The Legislature’s Joint Committee on Appropriations received the update from Jeff Mehlhaff, a fiscal analyst for the non-partisan Legislative Research Council. Under his best case, revenues could reach the revised target of $1,707,953,887 that lawmakers had adopted February 12; under his worst case, revenue could be about $8 million short.
Mehlhaff said the small shortfall could be covered by unused funds reverted from various state departments’ individual budgets. He noted that reversions flowed into state government’s reserve account at the end of each of the past four fiscal years.
State sales and use tax revenue, collected on April transactions and paid to the state treasury in May, totaled about $3 million higher than for April 2019, according to Mehlhaff. “Overall the state was positive in retail sales, but in each sector there were winners and losers,” he said.
Consumers cut back on services, from lodging to beauty shops, and on some other categories, based on statistics Mehlhaff presented, while contractor excise tax didn’t dip and was “mostly unaffected” by COVID-19. The shape of the recovery could be a V or a W, he said.

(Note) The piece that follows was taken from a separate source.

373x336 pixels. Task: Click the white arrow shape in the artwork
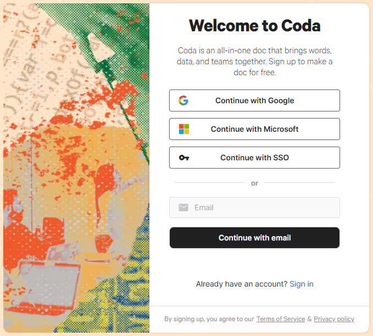pyautogui.click(x=100, y=47)
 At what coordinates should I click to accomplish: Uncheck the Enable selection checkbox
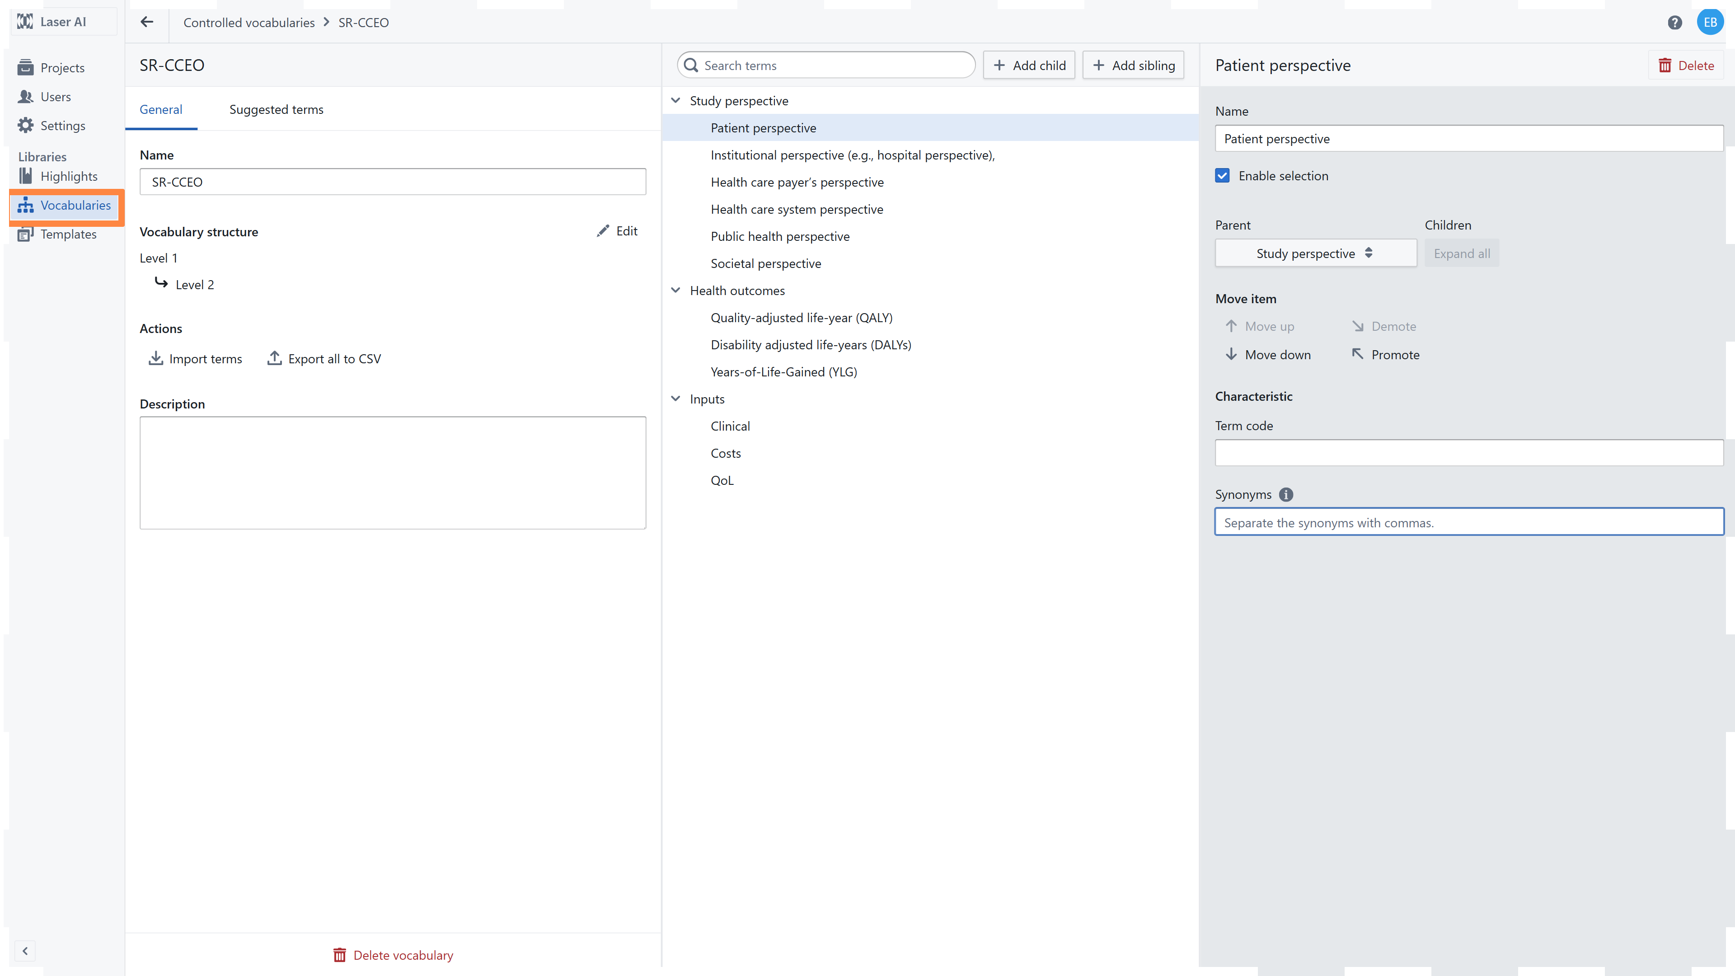tap(1222, 176)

Mehlhaff cited three reasons: 1) Strong consumer demand and confidence; 2) Injection of more than $2.6 billion in federal COVID-19 aid from Congress, plus $1.2 billion of COVID-19 federal assistance that went directly to state government; and 3) Governor Kristi Noem didn’t shut down the economy.

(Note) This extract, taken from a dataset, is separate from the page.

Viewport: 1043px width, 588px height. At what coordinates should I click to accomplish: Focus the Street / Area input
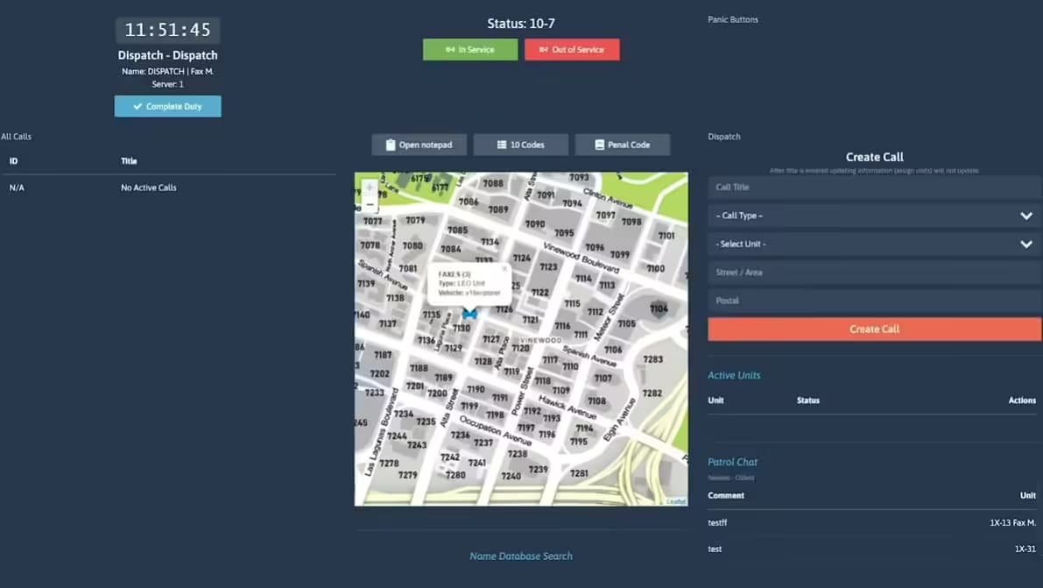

Instead, non-essential state government employees worked from home in many instances, state universities and public schools finished the spring semester using online courses, and many restaurants reduced service to carry-out.

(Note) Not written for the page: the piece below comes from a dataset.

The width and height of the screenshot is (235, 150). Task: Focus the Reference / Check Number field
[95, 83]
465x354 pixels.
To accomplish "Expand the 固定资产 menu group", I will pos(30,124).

Liza Clark, the governor’s commissioner of finance and management, told lawmakers Wednesday that $45 million of federal funds would be transferred before June ends to cover unemployment insurance. The money comes from a special COVID-19 fund the Legislature assigned to her bureau. She said it’s likely there would need to be several additional transfers to the unemployment fund.
Clark said municipal and county governments are getting up to $200 million of the COVID-19 federal aid that state government received. The money will be distributed as reimbursement for documented local COVID-19 expenses. Congress required that slice of the money be spread according to the 2019 census.
Her office has been fielding many questions from communities and counties about what is or isn’t eligible. The bureau has stayed in touch with the U.S. Department of Treasury for guidance, she said, and those answers are being delivered through planning districts, statewide associations and a frequent-questions area on the bureau’s special COVID Recovery Fund website.
“It’s still confusing. It’s been confusing for us,” Clark said.
She said the Legislature during a special session might be asked to approve small-business grants using some of the federal aid later this year. The governor discussed the concept during appearances in Sioux Falls and other communities this week.
Clark also told lawmakers that about $6.5 million would be used from the federal COVID-19 aid to pay for improving broadband service in South Dakota. That would be in addition to the $5 million that the Legislature had previously appropriated for the second year of the project.